(Records for finding displayed items)

** Start **

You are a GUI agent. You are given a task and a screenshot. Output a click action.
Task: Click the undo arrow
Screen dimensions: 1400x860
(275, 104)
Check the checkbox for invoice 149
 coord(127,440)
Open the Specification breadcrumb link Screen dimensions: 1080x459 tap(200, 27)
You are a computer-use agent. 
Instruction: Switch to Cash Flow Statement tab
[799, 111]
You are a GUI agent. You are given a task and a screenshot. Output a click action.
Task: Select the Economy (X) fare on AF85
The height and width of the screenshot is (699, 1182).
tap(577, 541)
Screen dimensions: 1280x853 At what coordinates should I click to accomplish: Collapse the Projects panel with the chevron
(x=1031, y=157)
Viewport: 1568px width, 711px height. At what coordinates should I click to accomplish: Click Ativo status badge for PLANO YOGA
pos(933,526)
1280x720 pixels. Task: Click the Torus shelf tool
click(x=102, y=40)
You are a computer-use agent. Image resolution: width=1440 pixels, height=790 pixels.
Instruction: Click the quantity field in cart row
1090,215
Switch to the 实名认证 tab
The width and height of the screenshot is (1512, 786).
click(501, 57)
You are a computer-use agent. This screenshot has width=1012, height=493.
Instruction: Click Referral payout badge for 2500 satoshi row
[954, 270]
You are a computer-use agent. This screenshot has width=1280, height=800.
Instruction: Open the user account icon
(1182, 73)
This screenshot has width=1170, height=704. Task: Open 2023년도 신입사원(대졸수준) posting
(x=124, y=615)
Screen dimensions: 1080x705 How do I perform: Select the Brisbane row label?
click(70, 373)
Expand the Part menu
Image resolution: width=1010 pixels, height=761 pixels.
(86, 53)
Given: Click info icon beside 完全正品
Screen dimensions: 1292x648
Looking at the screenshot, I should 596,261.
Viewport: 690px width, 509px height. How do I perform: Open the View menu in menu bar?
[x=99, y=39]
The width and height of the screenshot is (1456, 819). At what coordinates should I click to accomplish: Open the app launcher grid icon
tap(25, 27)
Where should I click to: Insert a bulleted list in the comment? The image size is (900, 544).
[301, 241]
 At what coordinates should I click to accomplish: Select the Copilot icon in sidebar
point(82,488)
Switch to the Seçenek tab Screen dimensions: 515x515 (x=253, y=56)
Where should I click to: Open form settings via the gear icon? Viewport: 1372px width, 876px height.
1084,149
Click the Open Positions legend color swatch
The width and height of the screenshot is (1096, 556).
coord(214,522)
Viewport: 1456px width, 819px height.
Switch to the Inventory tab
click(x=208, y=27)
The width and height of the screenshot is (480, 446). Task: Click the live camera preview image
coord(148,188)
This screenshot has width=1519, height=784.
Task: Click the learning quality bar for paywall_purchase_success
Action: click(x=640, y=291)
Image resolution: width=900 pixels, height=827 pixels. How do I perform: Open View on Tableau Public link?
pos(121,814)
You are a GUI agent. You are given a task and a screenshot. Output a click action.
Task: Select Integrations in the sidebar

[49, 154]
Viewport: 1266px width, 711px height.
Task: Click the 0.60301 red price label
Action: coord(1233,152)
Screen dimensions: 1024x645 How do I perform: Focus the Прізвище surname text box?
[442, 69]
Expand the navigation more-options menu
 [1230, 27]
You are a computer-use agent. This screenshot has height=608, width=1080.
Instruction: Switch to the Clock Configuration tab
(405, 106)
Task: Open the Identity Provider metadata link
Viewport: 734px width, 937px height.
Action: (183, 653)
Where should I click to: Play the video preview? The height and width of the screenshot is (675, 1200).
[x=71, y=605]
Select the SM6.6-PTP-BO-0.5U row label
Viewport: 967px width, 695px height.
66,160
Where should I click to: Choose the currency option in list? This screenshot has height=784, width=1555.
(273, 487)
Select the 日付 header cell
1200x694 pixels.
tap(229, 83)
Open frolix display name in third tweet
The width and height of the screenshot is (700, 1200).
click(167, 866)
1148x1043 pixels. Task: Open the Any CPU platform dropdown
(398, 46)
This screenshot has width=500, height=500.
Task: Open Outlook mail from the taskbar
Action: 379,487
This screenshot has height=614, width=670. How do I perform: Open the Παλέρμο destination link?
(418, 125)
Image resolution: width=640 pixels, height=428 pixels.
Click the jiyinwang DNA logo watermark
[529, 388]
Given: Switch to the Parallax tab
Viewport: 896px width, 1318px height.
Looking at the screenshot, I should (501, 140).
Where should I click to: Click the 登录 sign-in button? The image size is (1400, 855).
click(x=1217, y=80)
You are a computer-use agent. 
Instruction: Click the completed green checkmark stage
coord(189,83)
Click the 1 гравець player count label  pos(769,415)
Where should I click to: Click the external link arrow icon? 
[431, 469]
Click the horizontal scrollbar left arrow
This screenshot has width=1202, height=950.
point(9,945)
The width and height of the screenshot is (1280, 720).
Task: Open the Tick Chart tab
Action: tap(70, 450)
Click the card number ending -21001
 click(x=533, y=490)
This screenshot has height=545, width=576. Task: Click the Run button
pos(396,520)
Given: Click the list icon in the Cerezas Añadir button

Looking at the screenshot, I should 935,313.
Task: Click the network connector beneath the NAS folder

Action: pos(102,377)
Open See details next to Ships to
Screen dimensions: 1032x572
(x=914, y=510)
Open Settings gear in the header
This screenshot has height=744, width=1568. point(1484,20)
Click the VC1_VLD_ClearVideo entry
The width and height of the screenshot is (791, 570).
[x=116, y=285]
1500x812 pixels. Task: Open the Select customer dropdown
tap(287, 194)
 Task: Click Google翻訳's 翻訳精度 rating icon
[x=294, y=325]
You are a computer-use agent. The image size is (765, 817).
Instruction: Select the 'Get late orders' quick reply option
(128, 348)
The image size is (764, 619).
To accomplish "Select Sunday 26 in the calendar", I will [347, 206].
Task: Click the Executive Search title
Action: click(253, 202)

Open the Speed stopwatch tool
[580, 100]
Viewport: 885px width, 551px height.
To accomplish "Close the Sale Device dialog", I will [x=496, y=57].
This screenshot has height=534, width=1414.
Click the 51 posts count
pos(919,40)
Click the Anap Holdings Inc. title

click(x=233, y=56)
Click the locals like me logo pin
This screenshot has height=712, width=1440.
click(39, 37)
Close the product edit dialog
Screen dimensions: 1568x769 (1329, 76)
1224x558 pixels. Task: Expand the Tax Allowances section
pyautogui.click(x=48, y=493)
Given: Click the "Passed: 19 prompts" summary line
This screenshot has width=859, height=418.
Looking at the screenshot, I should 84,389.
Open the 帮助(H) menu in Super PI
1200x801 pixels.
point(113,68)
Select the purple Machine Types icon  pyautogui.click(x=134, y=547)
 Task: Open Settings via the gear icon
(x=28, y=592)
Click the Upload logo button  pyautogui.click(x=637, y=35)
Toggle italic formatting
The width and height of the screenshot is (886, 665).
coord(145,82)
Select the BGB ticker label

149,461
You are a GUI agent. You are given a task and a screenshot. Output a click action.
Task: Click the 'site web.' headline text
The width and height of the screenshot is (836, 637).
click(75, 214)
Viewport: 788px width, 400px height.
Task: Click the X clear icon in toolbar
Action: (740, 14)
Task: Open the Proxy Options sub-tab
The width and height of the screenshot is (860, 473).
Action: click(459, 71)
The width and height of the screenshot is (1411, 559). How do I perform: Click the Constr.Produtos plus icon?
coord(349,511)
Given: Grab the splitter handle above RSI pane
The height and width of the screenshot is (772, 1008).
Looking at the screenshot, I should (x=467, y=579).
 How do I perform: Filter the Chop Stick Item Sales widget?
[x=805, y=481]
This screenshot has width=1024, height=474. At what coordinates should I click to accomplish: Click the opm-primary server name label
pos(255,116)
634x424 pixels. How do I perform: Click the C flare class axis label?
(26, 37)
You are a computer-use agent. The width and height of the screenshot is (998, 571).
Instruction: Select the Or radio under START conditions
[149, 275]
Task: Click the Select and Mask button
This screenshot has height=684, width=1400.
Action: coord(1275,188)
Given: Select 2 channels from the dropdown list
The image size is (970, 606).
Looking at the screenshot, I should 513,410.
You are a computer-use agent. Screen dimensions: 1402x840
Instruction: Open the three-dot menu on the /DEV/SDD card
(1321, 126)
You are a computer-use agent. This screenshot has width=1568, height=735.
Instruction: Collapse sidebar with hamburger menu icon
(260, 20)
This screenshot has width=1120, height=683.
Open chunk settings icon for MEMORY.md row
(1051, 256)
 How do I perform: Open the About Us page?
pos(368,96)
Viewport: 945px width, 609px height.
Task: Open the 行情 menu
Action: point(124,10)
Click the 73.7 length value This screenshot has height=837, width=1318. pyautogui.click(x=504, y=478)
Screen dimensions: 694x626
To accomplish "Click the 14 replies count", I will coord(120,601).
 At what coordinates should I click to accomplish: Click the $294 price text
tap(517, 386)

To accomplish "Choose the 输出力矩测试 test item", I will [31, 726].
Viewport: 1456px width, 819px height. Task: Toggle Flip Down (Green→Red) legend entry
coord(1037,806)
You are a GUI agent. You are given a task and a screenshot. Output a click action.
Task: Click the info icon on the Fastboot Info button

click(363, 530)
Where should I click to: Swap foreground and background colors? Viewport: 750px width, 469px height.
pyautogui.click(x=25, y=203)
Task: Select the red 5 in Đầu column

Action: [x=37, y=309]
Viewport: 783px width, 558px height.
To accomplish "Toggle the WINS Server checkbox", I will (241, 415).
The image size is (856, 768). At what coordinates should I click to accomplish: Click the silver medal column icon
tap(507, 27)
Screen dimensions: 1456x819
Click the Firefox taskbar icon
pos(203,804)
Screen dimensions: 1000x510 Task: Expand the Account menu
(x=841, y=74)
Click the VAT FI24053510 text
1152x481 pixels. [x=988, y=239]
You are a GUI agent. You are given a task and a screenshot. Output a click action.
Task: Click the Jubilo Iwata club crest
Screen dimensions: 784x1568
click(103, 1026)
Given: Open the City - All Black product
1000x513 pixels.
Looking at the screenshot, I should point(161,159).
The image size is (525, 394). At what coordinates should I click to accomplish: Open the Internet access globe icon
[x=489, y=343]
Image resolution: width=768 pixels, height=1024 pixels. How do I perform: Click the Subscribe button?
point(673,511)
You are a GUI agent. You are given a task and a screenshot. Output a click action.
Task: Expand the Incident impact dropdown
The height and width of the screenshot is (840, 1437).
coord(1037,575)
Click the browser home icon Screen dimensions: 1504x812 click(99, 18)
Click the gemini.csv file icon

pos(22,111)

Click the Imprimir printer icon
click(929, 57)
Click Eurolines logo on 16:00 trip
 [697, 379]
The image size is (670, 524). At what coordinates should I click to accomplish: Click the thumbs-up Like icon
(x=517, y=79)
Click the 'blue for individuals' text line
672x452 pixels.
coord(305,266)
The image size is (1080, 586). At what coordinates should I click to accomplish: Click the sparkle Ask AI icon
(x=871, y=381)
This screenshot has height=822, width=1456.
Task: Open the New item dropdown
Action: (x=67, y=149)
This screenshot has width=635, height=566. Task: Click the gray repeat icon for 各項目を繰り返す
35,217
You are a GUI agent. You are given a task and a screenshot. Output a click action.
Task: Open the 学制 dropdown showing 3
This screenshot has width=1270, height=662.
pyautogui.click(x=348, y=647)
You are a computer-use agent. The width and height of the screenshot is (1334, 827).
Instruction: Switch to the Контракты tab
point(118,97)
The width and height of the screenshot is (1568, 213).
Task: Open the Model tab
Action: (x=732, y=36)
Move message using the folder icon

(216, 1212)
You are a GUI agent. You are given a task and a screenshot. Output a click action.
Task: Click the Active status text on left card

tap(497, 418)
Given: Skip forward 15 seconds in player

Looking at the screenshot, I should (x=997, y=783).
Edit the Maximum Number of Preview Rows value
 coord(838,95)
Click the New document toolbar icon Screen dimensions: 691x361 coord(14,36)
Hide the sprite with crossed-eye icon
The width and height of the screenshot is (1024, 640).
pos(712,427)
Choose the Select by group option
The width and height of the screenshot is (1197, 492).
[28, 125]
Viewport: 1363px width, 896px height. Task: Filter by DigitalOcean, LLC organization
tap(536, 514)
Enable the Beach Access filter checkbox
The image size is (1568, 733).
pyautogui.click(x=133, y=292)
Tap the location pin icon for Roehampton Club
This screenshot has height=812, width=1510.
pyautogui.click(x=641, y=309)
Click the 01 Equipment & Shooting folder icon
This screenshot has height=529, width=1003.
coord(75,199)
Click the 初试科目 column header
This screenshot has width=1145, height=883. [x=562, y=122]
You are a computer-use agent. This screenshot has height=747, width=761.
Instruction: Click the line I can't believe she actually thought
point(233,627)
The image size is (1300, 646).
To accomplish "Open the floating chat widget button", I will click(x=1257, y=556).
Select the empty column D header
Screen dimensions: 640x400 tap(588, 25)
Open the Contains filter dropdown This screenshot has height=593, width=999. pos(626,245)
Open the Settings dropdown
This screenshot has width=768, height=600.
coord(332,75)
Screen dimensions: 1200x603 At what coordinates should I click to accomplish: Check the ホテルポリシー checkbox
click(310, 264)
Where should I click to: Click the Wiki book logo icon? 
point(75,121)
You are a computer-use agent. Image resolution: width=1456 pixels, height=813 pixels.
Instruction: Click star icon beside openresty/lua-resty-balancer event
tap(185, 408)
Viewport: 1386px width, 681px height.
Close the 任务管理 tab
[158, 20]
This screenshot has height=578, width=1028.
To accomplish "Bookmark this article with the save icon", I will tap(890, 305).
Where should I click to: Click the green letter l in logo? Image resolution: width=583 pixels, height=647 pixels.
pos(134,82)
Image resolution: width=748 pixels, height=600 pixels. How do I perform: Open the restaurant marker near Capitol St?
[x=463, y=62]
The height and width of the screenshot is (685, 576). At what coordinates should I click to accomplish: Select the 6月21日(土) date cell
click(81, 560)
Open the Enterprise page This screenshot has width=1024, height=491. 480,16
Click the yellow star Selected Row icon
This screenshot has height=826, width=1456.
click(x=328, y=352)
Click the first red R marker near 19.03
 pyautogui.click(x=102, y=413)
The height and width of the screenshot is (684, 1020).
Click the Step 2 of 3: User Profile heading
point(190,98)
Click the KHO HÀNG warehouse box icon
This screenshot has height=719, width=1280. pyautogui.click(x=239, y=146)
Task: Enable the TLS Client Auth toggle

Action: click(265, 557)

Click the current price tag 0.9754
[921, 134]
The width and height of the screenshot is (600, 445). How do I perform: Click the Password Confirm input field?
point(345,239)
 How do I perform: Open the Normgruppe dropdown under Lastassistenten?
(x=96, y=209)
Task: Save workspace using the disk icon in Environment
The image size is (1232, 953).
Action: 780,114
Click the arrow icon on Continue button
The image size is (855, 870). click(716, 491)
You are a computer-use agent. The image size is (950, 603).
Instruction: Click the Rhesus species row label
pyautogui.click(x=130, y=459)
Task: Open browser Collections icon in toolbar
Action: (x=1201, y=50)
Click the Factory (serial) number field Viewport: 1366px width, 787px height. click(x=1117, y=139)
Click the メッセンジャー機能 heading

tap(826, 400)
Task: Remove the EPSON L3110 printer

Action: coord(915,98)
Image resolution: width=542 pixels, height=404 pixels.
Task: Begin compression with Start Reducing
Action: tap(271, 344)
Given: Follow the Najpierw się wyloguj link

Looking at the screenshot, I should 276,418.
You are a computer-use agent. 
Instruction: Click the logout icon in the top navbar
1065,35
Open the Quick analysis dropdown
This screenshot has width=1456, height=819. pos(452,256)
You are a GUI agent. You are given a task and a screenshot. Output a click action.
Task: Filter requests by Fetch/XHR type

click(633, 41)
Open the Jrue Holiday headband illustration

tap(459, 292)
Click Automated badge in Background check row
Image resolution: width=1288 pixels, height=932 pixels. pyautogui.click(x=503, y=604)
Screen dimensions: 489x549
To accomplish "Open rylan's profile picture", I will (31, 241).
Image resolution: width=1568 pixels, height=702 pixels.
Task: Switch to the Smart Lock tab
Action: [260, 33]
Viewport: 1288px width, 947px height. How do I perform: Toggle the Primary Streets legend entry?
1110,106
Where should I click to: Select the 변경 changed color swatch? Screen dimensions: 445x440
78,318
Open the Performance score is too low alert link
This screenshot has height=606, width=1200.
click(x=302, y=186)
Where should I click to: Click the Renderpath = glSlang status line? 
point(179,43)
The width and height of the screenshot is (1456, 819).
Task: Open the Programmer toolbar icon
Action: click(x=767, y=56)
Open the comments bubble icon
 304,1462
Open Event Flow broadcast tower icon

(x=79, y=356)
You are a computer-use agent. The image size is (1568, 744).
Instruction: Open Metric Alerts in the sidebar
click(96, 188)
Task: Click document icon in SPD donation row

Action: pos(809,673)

** End **

*Objective*. Put the lines of the records starting at the line that contains "Click the 初试科目 column header" and ending at the line that contains "point(233,627)" into a Markdown table with the columns Row and Line. Number each row and leave out any blank lines.

*Written solution*.
| Row | Line |
|---|---|
| 1 | Click the 初试科目 column header |
| 2 | This screenshot has width=1145, height=883. [x=562, y=122] |
| 3 | You are a computer-use agent. This screenshot has height=747, width=761. |
| 4 | Instruction: Click the line I can't believe she actually thought |
| 5 | point(233,627) |